═════ Data for processing ═════
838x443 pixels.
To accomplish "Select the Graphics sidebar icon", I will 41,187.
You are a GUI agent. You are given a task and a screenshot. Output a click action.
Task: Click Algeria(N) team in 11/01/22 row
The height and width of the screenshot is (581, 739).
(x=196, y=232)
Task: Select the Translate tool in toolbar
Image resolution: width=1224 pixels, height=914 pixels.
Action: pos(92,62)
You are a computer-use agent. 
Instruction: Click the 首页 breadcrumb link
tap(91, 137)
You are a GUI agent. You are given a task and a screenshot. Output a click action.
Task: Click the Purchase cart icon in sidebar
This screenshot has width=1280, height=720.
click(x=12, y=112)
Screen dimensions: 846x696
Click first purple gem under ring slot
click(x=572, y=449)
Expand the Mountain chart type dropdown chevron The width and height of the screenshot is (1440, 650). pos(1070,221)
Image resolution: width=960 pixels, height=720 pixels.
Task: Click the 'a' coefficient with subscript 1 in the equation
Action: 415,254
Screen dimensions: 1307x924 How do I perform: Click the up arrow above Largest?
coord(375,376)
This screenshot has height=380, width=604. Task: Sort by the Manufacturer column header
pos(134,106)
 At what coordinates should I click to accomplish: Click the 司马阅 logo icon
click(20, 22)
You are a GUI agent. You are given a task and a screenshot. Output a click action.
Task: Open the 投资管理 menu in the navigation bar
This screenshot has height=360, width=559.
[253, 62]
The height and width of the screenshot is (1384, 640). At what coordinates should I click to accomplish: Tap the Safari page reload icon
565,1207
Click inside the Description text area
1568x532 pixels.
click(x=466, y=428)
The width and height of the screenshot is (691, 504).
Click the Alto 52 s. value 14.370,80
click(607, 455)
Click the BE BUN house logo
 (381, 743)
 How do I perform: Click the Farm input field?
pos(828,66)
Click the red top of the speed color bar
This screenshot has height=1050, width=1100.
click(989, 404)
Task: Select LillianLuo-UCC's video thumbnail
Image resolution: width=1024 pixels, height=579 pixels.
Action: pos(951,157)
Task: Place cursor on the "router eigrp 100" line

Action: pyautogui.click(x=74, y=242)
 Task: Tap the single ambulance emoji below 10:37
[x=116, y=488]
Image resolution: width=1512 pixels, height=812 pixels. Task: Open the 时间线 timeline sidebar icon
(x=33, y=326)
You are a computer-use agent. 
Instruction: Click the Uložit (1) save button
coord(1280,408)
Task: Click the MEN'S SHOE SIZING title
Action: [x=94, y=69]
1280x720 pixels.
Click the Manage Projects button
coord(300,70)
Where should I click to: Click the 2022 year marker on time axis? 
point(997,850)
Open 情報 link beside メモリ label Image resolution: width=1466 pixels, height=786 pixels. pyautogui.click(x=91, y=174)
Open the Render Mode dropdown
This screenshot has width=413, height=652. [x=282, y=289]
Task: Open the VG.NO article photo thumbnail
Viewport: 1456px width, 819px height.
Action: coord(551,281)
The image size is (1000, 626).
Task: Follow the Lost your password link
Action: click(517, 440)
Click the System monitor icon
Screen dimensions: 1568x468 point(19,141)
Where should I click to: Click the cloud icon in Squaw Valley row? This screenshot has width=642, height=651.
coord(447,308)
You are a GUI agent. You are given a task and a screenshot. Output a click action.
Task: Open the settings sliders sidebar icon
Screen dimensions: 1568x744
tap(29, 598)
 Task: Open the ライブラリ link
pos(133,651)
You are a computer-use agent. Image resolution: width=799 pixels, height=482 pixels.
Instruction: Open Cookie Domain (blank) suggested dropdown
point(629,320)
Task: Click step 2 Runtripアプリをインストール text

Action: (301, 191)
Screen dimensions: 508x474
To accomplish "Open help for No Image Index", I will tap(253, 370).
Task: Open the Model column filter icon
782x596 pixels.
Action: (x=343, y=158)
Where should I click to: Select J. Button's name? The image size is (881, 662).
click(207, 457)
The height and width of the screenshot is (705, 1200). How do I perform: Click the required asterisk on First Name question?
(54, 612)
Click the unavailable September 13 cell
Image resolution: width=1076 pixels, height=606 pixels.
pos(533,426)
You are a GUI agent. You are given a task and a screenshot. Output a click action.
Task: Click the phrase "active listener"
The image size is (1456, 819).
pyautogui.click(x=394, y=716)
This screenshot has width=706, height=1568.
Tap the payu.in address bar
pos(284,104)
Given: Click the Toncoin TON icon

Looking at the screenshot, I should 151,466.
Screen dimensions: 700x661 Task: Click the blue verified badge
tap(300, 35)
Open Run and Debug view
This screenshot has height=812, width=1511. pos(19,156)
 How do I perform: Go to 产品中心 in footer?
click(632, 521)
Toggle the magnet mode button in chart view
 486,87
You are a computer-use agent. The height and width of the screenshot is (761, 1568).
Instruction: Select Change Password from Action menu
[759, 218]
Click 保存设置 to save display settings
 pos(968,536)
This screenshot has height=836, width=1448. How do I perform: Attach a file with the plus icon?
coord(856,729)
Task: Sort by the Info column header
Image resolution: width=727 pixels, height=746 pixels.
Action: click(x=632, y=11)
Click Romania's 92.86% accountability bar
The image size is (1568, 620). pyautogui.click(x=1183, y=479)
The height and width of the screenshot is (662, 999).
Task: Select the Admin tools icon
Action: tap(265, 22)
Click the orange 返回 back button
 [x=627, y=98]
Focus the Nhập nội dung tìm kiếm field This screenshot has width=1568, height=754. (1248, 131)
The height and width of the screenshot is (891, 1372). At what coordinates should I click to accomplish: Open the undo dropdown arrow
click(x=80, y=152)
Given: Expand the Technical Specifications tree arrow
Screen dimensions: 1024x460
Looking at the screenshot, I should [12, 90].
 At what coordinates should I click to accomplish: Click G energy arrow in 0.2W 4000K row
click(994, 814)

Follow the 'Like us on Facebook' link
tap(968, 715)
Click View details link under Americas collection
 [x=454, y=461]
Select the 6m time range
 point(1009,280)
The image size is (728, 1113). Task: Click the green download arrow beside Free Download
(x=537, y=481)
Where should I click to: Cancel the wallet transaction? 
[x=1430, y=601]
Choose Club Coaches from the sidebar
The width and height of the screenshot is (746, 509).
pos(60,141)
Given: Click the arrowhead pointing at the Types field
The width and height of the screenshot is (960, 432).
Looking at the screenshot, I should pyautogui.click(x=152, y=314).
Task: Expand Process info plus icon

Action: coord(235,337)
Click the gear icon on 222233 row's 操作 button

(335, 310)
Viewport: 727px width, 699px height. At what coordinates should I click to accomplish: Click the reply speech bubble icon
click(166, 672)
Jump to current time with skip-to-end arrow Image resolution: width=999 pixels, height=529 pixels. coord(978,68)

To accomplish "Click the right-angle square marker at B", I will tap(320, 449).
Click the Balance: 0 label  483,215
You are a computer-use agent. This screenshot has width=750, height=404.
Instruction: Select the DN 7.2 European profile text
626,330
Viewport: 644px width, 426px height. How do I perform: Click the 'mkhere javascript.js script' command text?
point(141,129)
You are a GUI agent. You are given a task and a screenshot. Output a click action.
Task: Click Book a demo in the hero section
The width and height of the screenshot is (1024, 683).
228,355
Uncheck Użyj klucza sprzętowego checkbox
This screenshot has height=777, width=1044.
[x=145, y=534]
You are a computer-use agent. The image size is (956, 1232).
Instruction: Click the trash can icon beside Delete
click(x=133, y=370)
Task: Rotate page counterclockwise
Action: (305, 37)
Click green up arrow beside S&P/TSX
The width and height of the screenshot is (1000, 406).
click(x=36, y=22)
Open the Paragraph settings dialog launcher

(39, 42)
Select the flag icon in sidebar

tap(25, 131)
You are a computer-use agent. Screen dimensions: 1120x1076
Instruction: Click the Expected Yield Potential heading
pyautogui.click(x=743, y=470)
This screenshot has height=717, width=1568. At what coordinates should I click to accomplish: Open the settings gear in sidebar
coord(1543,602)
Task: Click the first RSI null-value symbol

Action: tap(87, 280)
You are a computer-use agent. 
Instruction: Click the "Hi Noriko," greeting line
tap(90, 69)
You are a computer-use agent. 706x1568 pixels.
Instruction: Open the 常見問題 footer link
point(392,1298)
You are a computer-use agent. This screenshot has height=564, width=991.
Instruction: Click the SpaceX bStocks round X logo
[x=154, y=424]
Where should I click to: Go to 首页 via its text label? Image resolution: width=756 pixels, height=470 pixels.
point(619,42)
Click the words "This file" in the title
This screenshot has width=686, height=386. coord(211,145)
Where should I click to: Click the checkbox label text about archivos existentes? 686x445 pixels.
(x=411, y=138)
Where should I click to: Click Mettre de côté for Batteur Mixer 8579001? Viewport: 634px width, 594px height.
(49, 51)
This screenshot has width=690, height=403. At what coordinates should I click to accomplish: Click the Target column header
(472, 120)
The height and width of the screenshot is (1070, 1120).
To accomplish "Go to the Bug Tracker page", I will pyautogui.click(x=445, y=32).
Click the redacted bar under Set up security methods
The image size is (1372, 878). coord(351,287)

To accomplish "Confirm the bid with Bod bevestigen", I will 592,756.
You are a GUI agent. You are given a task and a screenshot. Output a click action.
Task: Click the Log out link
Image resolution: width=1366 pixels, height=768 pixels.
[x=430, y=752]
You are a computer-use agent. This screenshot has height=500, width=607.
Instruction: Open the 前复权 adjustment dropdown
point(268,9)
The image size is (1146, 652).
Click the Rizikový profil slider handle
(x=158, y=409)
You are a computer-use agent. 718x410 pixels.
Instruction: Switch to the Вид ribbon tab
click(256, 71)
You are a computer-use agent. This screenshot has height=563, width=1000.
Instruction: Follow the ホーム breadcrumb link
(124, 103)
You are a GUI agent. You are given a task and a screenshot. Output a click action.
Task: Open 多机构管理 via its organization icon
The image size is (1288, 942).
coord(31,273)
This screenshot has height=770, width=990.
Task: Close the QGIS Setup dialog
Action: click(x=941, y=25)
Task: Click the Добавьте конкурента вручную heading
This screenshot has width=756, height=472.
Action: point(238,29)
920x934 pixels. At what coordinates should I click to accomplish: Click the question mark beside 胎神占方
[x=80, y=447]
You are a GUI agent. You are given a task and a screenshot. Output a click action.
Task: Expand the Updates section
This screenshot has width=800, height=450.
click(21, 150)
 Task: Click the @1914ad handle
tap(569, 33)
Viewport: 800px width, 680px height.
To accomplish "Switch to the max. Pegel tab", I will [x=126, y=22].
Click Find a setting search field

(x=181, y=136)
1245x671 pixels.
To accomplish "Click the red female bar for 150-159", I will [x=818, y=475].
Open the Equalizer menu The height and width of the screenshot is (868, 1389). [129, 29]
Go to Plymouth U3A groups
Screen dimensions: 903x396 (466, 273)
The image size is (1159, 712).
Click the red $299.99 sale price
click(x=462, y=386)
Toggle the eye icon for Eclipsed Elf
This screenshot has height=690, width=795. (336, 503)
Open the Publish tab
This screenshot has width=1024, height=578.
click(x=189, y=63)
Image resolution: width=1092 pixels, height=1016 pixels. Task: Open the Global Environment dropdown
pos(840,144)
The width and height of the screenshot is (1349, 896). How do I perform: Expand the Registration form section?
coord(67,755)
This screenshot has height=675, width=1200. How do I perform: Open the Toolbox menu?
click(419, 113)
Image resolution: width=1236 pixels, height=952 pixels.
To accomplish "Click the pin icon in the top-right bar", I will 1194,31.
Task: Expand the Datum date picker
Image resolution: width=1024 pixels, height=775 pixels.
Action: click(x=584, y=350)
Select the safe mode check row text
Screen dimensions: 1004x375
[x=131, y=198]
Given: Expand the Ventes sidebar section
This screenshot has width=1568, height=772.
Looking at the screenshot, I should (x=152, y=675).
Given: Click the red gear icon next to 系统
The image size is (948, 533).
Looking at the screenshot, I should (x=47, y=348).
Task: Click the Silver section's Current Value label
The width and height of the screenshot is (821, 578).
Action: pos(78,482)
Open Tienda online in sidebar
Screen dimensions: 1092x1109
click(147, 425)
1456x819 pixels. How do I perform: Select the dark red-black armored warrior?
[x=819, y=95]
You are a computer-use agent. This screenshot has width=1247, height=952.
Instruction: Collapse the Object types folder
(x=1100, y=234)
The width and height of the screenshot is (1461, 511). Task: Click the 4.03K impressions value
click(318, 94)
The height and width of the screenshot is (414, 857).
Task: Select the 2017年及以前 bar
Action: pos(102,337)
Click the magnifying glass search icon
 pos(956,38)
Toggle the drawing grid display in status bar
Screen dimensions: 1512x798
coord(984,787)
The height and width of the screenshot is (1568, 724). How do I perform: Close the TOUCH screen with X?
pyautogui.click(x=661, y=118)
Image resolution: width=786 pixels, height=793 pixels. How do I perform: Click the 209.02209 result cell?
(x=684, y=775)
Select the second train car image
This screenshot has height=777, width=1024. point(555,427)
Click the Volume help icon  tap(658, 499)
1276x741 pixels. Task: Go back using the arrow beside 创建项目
═════
### Directions for this task
Write the opening line of the data above and every line after it, exactly, stopping once you have written the line with "Task: Click the Purchase cart icon in sidebar".

### Expected answer
838x443 pixels.
To accomplish "Select the Graphics sidebar icon", I will 41,187.
You are a GUI agent. You are given a task and a screenshot. Output a click action.
Task: Click Algeria(N) team in 11/01/22 row
The height and width of the screenshot is (581, 739).
(x=196, y=232)
Task: Select the Translate tool in toolbar
Image resolution: width=1224 pixels, height=914 pixels.
Action: pos(92,62)
You are a computer-use agent. 
Instruction: Click the 首页 breadcrumb link
tap(91, 137)
You are a GUI agent. You are given a task and a screenshot. Output a click action.
Task: Click the Purchase cart icon in sidebar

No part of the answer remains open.